§ WHAT THIS EXERCISE ASKS:
a - In the passage on homeless encampments, restate the stretch from "But aren’t property" through "against the people.", substituting "ownership rights" for "property rights".
b - Translate this sentence from the passage on homeless encampments into Spanish: "Due process is the essential social equalizer of individuals and institutions."

Amendment 4 says that a person (not only a citizen) is inviolable in
his/her residence. Yet the police come and throw people out of their
tents, and confiscate those tents. For a homeless person, their place
of "residence" is that tent, or their sleeping bag, or their cardboard
pallet or yoga mat, etc. The city shrugs and criminally confiscates
their entire place of residence.

Amendment 5 guarantees due process, which means that those who will be
deprived of anything, life, liberty, or property, must have a hearing
in which the depriving power must prove that the deprivation is just,
and legal, and moral, and in which the one to be deprived has equal
standing to argue against that. Due process must come first, before
deprivation, not afterwards. Afterwards, it is not due process any
more but "appeal." That’s different. When the cops swoop down on a
homeless encampment, they do it without there having been any hearings
or democratic process. Due process is the essential social equalizer
of individuals and institutions. Ignoring due process, more than
anything, signifies that the police are the primary anti-democratic
force in this society.

And finally, there is Amendment 8, which we have reviewed, and which
outlaws the ability of the police to punish people by removing and
destroying their ability to sleep and reside and exist in the
togetherness provided by the community of their encampment. It is
their existence which is threatened by such raids insofar as
confiscation of their property leaves them vulnerable to the elements
and the possibility of sickness or death. Since they can’t depend on
the city for anything but violence, their reliance on each other is
all they have for survival.

The priority of property rights

But aren’t property rights also guaranteed by the Constitution? Yes,
they are, very ironically so. The "real" law of the land is that
property rights have priority over human rights – even when the
defenders of property rights have to violate the Constitution, and
have to commit crimes against the people.

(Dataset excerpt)
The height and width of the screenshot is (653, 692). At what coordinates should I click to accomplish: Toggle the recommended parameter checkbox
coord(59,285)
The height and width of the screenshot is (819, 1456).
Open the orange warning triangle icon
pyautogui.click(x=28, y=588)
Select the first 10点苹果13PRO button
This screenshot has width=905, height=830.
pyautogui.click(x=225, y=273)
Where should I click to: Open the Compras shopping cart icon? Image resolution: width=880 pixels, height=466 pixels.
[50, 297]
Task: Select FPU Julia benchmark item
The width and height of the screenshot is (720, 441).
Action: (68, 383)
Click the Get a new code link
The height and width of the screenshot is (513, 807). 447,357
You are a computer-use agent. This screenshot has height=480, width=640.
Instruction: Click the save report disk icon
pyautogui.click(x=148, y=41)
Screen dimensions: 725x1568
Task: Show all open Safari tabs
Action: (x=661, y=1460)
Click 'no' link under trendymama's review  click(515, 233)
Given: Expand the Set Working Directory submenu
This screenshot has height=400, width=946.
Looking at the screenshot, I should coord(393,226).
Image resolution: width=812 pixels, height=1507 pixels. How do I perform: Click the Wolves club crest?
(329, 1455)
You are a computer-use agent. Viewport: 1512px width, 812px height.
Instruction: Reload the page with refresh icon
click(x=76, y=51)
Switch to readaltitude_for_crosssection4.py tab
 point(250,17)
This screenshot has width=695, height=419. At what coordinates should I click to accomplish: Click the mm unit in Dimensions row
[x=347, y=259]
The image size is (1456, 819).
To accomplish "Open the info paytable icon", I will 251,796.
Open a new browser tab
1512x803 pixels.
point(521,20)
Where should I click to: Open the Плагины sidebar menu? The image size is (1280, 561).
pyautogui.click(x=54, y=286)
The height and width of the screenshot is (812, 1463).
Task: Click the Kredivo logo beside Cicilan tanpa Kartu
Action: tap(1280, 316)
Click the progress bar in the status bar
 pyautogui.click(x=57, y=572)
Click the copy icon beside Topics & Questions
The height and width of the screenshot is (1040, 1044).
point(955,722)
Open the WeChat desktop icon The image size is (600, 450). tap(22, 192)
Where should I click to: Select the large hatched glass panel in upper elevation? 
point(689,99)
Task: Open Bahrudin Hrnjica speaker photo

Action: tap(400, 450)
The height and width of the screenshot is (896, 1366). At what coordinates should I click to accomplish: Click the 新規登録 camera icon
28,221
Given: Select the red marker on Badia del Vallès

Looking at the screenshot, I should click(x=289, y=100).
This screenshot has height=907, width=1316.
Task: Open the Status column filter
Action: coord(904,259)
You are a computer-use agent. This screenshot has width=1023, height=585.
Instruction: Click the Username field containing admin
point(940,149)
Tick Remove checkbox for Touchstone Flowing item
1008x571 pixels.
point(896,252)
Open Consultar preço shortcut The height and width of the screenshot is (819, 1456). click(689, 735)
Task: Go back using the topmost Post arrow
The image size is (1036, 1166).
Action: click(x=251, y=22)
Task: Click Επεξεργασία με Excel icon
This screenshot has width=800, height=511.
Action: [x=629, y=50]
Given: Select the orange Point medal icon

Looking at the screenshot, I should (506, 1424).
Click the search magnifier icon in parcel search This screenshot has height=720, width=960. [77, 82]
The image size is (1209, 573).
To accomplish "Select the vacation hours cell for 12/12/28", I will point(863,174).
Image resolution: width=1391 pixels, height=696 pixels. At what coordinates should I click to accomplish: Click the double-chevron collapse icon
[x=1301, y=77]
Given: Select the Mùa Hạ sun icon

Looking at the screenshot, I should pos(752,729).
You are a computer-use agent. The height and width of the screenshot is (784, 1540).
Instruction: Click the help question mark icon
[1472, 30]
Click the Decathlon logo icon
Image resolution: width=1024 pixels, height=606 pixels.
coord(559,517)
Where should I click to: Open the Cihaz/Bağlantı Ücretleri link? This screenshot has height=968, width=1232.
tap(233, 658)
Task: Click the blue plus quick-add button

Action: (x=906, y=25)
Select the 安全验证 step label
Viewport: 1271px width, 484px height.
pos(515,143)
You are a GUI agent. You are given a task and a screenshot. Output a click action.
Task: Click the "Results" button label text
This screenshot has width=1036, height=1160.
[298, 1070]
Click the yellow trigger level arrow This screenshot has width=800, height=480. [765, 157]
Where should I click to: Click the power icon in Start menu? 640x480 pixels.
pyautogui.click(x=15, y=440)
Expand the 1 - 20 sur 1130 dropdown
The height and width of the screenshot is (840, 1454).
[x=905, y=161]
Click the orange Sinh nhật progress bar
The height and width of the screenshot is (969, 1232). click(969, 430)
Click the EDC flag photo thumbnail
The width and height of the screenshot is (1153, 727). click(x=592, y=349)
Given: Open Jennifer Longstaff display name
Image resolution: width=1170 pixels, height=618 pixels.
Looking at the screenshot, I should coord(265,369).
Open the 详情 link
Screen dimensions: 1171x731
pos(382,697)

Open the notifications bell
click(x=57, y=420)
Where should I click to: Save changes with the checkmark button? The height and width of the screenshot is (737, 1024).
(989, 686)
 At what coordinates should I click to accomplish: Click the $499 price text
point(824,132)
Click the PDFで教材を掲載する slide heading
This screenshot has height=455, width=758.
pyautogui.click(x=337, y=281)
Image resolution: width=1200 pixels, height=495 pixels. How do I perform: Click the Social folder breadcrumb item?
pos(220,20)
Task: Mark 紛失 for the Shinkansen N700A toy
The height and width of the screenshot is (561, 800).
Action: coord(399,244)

§ EXPECTED RESPONSES:
a -
But aren’t ownership rights also guaranteed by the Constitution? Yes,
they are, very ironically so. The "real" law of the land is that
ownership rights have priority over human rights – even when the
defenders of ownership rights have to violate the Constitution, and
have to commit crimes against the people.

b - El debido proceso es el igualador social esencial de los individuos y las instituciones.